The client knows the bandwidth on the client / proxy link, it can choose how much bandwidth it allocates on that link.

Alan Frindell: Priority enthusiast. Interesting work, similar interest in Webtrans. In WT there's a mapping over h2, and similar over capsules, they would innerit priorites from the connect stream.
We're also thinking about this in MoQ.

Lucas: Does not just have to be a header, several ways how this can be communicated, such as capsules.

Kazuho Oku: Is it a reason to have an urgency associated with datagrams when it is optional to use datagrams.

Lucas: You get flexibility, you can for instance prioritize capsules over datagrams if important messages are sent there.

Discussion of relay capability configuration, advertisement, and discovery similar to IKEv2, Tommy Pauly and Ben Schwartz, 20 minutes

No document here, just a discussion on whether this is useful, in scope or out-of scope.

Tommy shows various ways proxies can be configured.

What are the things a client might need to know about a proxy? Services, authentication etc..

Tommy presents split DNS approaches.

Open Questions:
* Should configuration elements be standardized?
* Where should work be done?
* Can we dra a line between missing functionality etc and out-of-scop policy items?

David Schinazi: In a lot of VPN cases you need certificates on both sides, users will never type that in by hand. You are going to need a file, in those cases we don't need anything. We have a format we can add keys to that format.

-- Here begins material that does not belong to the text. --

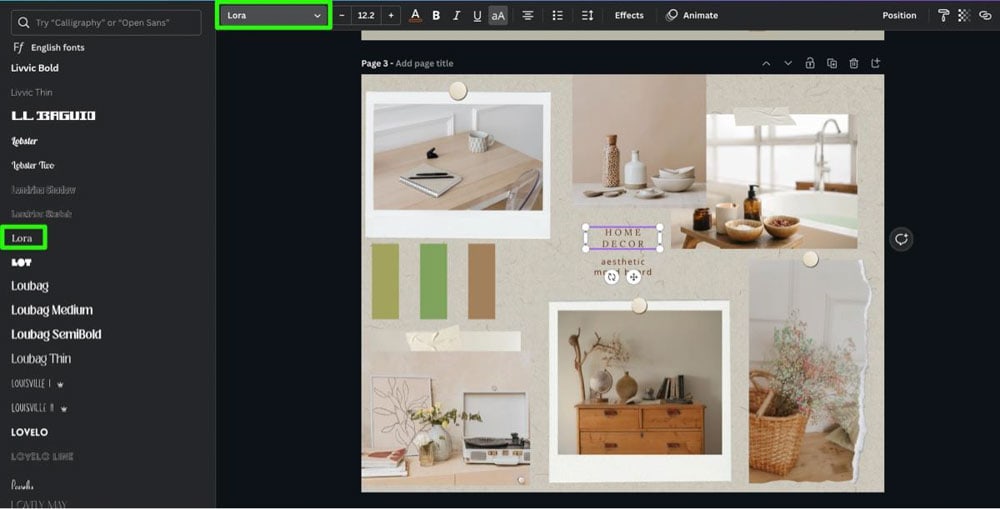Toggle uppercase aA formatting

(x=498, y=15)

Tommy: I'm thinking something more dynamic, configurations can change dynamically.

Ben Schwartz: state of the art is proprietary. Those should not be proprietary and standardized.

David Schinazi: I agree, but one more case where this is not needed is Apple private relay, things are pre-agreed.
There are cases where this is needed though, when you need to enter a username, password etc. So when this is needed is when things can be typed in and when things are dynamic.

Alex: I'm agreeing with David which I didn't really expect. Your description of VPNs are not aligned with my mental model. I think of them as please suck up all my traffic. My understanding is that we don't work on here's a set of domains that are accessible..

Tommy: I'm mostly thinking of Connect-udp here where we usually do not DNS through the proxy. It's very inefficeient to try to attempt to connect to multiple masque proxies to figure out if they can serve the request.

Eric Orth: This seems like a much more general problem than for this specific working group. We need to solve the more general proxying problem, that's probably not here.

Eric Rescorla: There are two categories of information here. Trust the proxy to do something or do not proxy to do something.

Tommy: this is the same thing the IKEv2 needed to solve.

Martin Duke: The current charter puts this explicitly out of scope.
Will take the AP to take this to the IESG. There is not an overwhelming interest in standardizing this, but there are some interested people, I will take ownership of this.

Mike Bishop: Third time we talk about this. These are good thing to plug into a framework, but we don't know the framework.